Eating a healthy and balanced diet in Peru seems to be easy. The country offers an abundance of fresh fruits and vegetable, grains, fish and meat, as well as numerous superfoods and herbs and all this still for affordable prices.
Nevertheless, fast food, soft drinks, processed foods, sugary juices, cooking with lots of oil and decreasing exercise is by now omnipresent in Peru, resulting in a population that gets fatter and fatter.
According to international rankings, Peru occupies position number 3 after Mexico and Chile on the list of Latin American countries with the highest obesity rates.
The Peruvian National Institute of Health reported recently that 40% of people in Peru are overweight, about 20% of these are obese. That’s over 12 million Peruvians having a few kilos too many on the scale.
The cities with the highest percentages of overweight and obese citizens are Lima, Tacna, Arequipa and Cajamarca.
In Lima 2,172,175 people are overweight and an additional 561,125 obese.
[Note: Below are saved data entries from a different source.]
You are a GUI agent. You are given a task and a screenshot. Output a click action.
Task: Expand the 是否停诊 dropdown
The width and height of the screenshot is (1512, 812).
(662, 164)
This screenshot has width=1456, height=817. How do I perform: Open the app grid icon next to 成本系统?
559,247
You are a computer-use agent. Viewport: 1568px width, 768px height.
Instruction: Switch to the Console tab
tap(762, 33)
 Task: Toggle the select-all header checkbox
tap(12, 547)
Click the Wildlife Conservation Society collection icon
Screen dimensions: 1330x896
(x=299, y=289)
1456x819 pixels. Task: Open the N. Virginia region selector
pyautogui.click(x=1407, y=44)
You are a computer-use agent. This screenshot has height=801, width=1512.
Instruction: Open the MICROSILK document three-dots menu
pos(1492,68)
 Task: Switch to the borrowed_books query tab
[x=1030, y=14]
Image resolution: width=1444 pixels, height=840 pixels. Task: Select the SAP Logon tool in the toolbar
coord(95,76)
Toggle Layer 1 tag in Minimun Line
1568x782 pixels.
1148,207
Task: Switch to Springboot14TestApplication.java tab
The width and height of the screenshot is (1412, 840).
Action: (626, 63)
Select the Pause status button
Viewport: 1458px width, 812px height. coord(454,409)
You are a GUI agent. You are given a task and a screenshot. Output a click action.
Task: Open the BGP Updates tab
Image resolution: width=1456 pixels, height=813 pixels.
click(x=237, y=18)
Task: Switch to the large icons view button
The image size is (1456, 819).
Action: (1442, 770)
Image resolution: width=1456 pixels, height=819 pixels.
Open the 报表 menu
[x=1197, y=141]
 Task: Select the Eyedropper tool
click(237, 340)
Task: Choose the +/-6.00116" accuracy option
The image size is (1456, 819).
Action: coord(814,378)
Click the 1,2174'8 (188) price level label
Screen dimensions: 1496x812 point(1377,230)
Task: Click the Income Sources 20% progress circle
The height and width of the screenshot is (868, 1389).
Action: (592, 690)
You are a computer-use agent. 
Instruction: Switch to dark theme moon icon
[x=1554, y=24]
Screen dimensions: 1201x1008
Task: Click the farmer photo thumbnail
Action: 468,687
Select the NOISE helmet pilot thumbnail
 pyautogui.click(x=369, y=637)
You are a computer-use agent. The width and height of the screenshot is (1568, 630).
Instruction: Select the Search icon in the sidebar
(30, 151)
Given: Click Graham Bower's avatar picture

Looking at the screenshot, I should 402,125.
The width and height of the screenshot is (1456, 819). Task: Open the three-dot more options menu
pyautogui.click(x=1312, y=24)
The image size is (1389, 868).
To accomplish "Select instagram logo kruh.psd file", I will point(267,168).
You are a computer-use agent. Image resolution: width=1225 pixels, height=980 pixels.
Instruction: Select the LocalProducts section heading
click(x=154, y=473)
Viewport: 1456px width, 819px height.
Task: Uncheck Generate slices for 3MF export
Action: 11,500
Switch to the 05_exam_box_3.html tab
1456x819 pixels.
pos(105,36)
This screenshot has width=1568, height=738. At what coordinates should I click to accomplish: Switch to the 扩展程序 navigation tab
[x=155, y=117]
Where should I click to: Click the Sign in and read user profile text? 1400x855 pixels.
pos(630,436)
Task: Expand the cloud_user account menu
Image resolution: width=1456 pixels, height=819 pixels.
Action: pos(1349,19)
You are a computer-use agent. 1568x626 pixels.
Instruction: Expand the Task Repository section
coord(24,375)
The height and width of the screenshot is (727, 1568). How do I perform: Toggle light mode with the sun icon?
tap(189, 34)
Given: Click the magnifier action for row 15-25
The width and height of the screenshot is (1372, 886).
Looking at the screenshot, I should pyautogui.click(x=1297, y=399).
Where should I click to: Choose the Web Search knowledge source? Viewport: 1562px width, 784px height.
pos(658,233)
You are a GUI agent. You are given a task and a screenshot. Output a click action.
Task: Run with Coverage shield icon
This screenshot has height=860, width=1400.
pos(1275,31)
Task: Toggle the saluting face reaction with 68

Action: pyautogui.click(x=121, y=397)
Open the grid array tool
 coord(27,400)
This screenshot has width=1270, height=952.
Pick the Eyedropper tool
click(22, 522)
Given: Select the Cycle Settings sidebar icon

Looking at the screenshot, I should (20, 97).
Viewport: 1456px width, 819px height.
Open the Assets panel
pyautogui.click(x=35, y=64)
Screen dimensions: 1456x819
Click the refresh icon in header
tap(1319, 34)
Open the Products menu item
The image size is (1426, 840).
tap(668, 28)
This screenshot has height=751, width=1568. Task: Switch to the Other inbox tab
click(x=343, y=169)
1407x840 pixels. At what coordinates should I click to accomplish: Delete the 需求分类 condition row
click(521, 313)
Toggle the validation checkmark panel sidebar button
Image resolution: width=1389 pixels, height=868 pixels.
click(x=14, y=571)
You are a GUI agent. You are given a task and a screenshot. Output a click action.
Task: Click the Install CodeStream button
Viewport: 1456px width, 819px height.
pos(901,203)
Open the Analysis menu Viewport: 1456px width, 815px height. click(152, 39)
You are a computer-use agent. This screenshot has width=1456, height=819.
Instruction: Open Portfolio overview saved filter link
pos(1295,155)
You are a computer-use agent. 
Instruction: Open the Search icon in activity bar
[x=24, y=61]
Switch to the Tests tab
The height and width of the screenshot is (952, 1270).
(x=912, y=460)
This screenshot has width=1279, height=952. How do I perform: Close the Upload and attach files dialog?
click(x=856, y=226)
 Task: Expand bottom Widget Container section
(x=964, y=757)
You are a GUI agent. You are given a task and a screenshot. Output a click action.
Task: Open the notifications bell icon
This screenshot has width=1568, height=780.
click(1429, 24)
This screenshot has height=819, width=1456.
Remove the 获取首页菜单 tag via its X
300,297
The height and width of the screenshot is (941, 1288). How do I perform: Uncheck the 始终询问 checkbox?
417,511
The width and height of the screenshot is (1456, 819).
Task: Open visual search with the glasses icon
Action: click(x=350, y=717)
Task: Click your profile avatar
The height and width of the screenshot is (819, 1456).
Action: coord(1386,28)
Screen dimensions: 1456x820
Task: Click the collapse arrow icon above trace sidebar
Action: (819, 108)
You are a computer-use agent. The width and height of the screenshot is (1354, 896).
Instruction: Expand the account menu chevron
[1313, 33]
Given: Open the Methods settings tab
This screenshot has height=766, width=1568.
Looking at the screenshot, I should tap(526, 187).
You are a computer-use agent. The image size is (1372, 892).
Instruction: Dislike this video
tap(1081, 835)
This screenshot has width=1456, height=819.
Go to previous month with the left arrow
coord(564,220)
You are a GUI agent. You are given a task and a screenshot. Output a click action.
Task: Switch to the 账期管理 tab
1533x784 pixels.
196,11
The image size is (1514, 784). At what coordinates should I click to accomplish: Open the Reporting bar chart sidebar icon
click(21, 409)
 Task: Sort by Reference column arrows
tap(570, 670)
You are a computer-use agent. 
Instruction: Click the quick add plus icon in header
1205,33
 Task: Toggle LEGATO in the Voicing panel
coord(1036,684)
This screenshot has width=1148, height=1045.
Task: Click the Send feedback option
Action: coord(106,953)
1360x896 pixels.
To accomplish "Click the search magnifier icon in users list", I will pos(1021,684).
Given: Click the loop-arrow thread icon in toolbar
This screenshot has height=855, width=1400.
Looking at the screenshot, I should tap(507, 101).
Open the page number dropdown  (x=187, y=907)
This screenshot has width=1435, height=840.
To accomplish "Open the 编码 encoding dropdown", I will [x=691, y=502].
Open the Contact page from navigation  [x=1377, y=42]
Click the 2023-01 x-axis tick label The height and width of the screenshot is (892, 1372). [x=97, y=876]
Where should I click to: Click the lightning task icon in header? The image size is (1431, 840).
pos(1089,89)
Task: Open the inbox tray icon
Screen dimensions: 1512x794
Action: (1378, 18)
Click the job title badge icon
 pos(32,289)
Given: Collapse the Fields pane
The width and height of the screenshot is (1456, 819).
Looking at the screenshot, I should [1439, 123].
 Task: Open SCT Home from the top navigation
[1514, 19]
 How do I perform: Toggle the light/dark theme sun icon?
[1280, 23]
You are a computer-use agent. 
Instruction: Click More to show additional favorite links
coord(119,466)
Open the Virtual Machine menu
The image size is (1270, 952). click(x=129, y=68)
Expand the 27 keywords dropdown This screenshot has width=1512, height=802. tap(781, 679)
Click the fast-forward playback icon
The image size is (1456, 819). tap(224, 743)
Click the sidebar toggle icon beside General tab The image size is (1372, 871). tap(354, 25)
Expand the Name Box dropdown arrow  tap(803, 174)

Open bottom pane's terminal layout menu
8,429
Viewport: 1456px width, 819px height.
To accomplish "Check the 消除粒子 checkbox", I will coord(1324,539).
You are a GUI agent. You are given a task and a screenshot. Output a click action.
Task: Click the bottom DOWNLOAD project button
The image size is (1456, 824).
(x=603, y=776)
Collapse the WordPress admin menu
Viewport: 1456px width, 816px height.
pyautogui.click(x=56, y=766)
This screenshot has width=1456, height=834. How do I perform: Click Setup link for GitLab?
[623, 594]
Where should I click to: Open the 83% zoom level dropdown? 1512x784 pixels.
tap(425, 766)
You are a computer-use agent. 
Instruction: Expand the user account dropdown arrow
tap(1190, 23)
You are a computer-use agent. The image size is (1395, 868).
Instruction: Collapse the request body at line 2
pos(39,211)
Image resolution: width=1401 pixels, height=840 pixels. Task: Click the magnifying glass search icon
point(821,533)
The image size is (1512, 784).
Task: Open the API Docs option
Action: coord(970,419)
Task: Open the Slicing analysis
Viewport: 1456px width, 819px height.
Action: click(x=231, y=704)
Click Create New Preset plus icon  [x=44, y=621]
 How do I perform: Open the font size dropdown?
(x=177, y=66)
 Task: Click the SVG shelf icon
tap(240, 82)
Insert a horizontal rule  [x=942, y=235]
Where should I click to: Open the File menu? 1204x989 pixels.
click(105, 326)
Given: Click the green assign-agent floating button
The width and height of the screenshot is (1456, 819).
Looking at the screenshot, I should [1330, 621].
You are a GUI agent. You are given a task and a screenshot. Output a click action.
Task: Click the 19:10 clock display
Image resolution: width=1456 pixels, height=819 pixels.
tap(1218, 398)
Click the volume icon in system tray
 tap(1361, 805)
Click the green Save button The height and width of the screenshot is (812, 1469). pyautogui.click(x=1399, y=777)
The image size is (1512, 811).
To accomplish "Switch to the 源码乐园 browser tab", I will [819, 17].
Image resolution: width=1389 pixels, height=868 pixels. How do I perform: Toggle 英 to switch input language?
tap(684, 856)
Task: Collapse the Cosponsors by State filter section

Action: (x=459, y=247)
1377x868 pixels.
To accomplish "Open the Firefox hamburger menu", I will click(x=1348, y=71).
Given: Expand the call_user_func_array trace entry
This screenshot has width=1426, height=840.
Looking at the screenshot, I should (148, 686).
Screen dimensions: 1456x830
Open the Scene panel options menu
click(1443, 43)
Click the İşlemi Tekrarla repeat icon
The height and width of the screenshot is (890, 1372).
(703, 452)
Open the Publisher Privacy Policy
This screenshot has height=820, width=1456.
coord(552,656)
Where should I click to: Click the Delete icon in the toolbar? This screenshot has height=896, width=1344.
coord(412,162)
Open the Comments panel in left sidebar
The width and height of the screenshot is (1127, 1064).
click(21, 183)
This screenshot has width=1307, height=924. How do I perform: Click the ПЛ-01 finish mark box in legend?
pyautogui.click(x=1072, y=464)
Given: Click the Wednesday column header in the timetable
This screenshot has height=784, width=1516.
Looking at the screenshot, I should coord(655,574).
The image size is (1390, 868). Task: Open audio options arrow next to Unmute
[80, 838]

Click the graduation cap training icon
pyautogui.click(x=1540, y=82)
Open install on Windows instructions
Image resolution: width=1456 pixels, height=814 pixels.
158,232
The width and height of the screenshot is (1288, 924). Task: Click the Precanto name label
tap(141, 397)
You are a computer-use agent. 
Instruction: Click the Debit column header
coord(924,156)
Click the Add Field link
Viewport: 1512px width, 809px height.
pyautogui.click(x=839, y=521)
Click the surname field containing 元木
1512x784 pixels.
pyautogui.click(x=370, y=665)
Interestingly, with between 10.4% and 11.9% of the district's population the percentage of overweight and obese people in considered poorer districts of the Peruvian capital such as San Juan de Lurigancho, Villa el Salvador, Ate, Los Olivos, San Martin de Porres, Carabayllo, Villa Maria del Triunfo, Chosica, Puente Piedra and Pachacamac is much higher than in considered middle and upper class districts such as Miraflores, Lince and Jesus Maria with around 8%.
While most overweight and obese Peruvians are between 30 and 59 years old, the numbers in the age group 20 to 29 years and even in children between 5 to 9 years old are increasing.